On Mar 6, 2007, at 4:00 PM, Shehjar Tikoo wrote:
Heres the first version of the NFS anonymizer as a tshark tap.
http://www.gelato.unsw.edu.au/~shehjart/patches/
nfs_anonymizer_tap.diff
...
+static int
+anonymize_nfsdata(tvbuff_t *tvb, int offset)
+{
+ guint8 *tvb_ptr = NULL;
+ guint length = tvb_length(tvb) - offset - 4;
+
+ tvb_ptr = tvb_get_ptr(tvb, offset + 4, length);
+ if(tvb_ptr)
+ bzero(tvb_ptr, length);
+
+ return offset + length + 4;
+}
Wireshark doesn't support overwriting the contents of a tvbuff; it's
read-only, and there are parts of Wireshark that expect it not to be
modified. You *might* be able to get away with it in TShark.
Furthermore, even if you do cheat by converting the "const char *"
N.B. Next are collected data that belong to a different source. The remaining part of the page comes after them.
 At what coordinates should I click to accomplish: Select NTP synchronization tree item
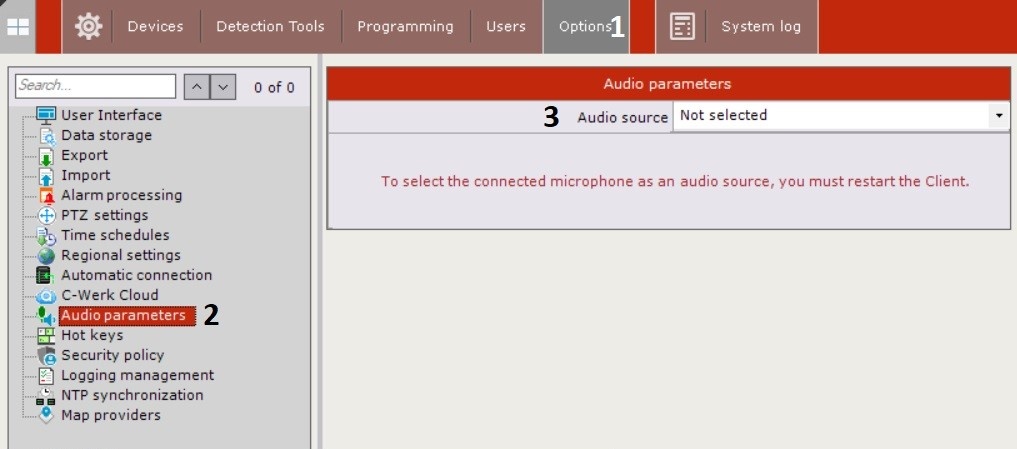pyautogui.click(x=132, y=395)
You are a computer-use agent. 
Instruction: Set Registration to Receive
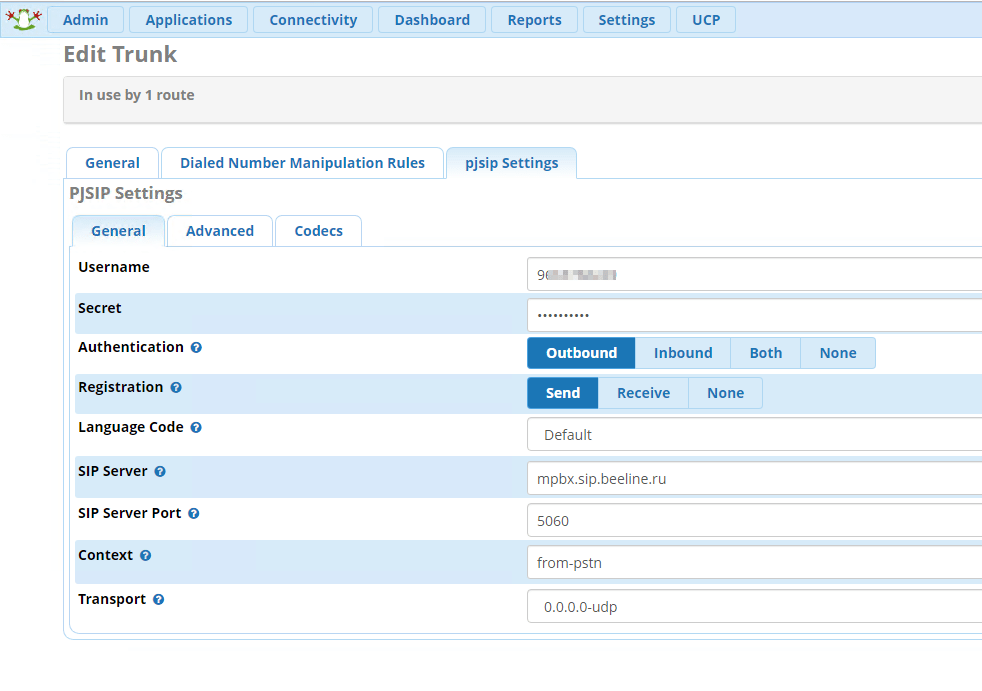pyautogui.click(x=643, y=393)
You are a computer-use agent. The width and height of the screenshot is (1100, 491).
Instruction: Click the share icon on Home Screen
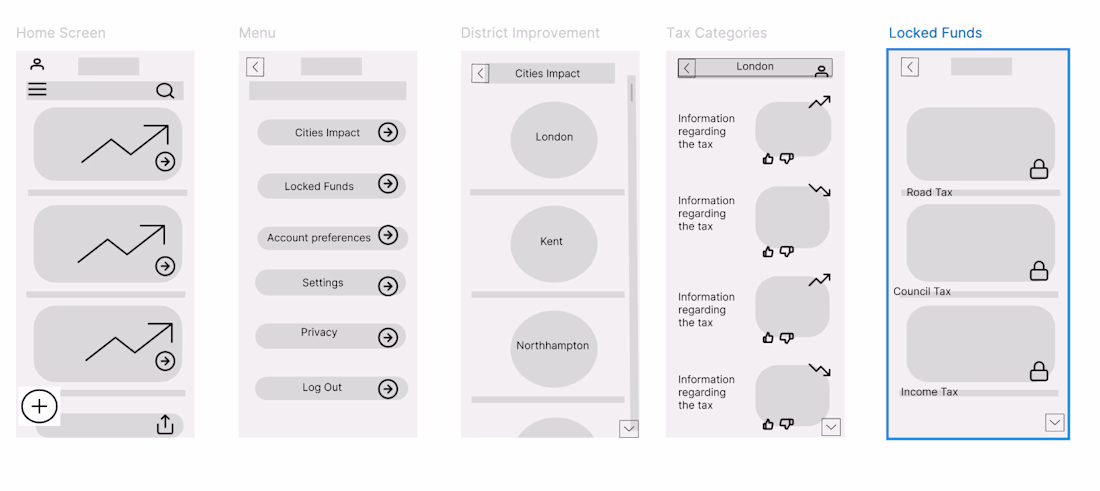point(165,425)
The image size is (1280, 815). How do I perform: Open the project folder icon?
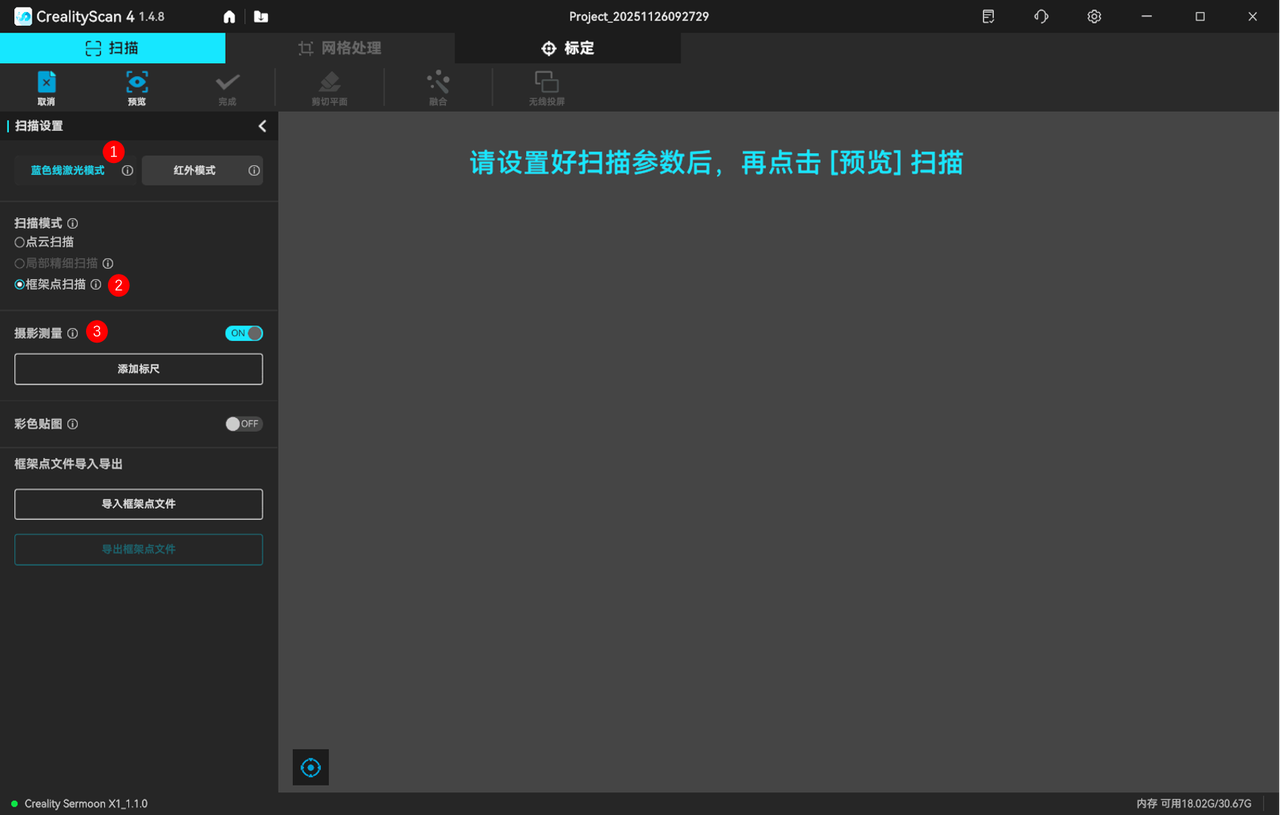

that "tvb_get_ptr()" returns into a "char *", and then overwrite what
the "char *" points to, all you're doing is overwriting an in-memory
buffer - that would "anonymize" in the sense of not displaying the
actual value of the field, but if you try to save the file, the
resulting file won't be anonymized. If all you're doing is taking a
capture and dissecting it with TShark, and just want the dissection to
be anonymized, that might be sufficient.
Also:
1) I don't know what type of benchmarking you're doing, but if it
involves knowing what's being done to specific files, a fancier
anonymizer could build a table mapping "real" file names to
"anonymized" file names, so that all references to a file name "foo"
would be mapped to the same anonymized name;
2) nothing about this code restricts it to pcap files - nothing in
Wireshark/TShark above the wiretap level knows or cares what the file
format is, they just see the packet data;
3) if you are trying to capture NFS-over-TCP traffic and want to
eliminate ACK-only traffic, you can do that with a capture filter as
long as you know the TCP port on the server (2049, except in rare
cases) by filtering out packets with no TCP payload - see, for example:
http://www.tcpdump.org/lists/workers/2005/11/msg00027.html
(replace "tcp" with "tcp port 2049" in that example).